The week started with an "easy" 60 minute run. I ran at 9:55 pace. Honestly, the beginning of this week feels so long ago that I don't remember much of it. I think I ran the loop behind my apartment, at night? In any case, the Garmin says I did it, so I did it. :) After work on Tuesday, I did my normal gym circuit. Despite skipping it last week, I'm almost to where I was pre-surgery with the push-up number. I'm at 12 in 30 seconds for the first go round. I started dog/house-sitting for a friend on Tuesday night, so on Wednesday, I ran around the local golf course. I tried to push it because I know it helps for the longer runs. I ran at a 9:27 pace. I lifted weights on Friday and then did not prepare well enough for me 20 mile run (in my opinion and in retrospect). 11:48
I woke up at 6 am on Saturday and fed the doggies, then headed to the Upper Tampa Bay Trail for the run. Fortunately, a handyman left his headlamp at my apartment last week, so I had something for the first few miles - it was still dark out (and 64 degrees - red flag #1). I wasn't the only crazy - there was one other group of runners, and I did see the ranger on his Toro putting the water out and clearing the trail. I did have a bit of bad luck early on - at mile 3, my low battery indicator for my Garmin came on (red flag #2) - I squeaked another 6 miles out of it though and was able to find mile markers and time everything just right so I could figure out (and keep track of) the distance I was running. The first 10 miles were pleasant - I watched the sun rise at mile 6.5. And despite the sun disappearing behind clouds at mile 13 and remaining "cool," it went a little downhill from there - the run, not the terrain. I needed to re-fill my water bottles at mile 14 (they lasted me 18 miles two weeks prior) - red flag #3. I also stopped to use the bathroom at mile 15.5 (I kind of needed to go and I was advised to try it since I'm probably going to have to go during the actual marathon). Side note: I've run three half marathons and never used the bathroom once each run started. After each time I stopped, however, it was harder to get back into the running. I pushed myself mentally until mile 18 since I knew I had run that distance before and even though I tried really hard to keep going, it felt like once I hit 18 I lost all steam. I started walking at about 18.2 (I'm guessing since no Garmin) and walked until the end. Even with the walking, I calculated with the time I had on my iPod that it was an 11:48 pace.

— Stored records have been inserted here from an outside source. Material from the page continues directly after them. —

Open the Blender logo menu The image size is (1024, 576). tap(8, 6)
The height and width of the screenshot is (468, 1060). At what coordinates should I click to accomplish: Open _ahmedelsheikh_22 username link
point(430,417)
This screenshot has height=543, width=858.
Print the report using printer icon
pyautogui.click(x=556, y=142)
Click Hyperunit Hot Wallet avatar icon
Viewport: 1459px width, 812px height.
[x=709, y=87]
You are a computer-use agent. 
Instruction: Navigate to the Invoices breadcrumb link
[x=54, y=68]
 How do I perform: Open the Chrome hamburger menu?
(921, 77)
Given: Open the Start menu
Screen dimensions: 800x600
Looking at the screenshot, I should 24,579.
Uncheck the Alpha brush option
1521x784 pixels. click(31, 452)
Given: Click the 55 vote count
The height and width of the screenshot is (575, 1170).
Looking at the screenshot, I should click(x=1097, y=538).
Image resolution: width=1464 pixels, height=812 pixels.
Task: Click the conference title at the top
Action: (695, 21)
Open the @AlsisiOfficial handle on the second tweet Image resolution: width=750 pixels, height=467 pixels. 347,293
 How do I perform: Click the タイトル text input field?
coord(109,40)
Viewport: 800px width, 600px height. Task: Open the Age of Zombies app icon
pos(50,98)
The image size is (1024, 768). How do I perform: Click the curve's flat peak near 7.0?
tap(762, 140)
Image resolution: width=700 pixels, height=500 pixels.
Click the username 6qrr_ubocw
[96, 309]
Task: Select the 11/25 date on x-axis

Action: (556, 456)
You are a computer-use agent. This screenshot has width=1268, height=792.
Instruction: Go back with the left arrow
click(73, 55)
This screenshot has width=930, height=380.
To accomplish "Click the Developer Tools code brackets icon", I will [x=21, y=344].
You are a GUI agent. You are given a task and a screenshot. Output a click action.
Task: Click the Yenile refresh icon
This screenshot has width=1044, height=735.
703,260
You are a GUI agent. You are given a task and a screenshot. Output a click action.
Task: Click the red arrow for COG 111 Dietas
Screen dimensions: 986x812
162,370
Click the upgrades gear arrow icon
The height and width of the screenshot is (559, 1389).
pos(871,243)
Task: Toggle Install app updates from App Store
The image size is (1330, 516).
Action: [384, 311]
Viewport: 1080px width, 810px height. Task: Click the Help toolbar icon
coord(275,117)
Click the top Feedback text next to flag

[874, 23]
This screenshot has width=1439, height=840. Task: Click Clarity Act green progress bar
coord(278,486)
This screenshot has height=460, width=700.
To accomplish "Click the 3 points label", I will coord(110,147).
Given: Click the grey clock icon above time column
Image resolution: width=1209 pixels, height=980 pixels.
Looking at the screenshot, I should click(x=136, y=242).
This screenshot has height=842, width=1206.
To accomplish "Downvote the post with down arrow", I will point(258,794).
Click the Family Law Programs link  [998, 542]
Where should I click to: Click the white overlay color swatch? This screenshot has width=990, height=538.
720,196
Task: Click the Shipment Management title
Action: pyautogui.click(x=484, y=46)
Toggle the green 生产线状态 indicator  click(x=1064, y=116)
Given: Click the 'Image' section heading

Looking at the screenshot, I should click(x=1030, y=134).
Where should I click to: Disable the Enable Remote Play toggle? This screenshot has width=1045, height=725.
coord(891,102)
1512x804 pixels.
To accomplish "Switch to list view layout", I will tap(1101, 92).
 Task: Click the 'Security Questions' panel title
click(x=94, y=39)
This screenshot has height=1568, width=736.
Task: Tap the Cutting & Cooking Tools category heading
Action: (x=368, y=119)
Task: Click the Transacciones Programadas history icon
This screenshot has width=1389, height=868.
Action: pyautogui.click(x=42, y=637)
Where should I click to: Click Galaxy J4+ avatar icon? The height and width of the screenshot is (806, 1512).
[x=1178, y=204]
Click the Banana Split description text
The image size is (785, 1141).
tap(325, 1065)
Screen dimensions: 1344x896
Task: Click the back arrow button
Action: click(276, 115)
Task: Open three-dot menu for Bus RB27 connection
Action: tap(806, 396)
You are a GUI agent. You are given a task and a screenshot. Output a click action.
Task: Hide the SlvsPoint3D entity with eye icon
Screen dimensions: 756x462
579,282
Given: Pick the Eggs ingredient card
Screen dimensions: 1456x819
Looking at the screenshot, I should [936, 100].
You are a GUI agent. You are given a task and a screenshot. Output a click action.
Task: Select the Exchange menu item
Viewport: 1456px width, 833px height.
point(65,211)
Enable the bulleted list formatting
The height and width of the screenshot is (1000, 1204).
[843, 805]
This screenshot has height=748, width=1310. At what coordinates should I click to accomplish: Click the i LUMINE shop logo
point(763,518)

I have several thoughts about this run.
One, I suppose it is good that I experienced all of these red flags now and not for the first time on race day, but it was still a little disheartening. Two, I realize I should have concentrated more on fluids in the days leading up to the run. I did feel I ate well the day before, the morning of, and during the run (energy gels). I just think more water would have helped...because... Three, it was 20 degrees warmer than my 18 mile run and that didn't help at all! I didn't even consider this because 18 came easier than I thought it would. Four, London will help a lot - the crowds, the sites and the fact that it's an actual race, with other people running with me, and it's for the rhinos. Considering all that, I'm happy, but I would have liked to done unbelievably well to give me more confidence. But, then again, like I said, maybe I got all of this out of the way now to help me on April 13th.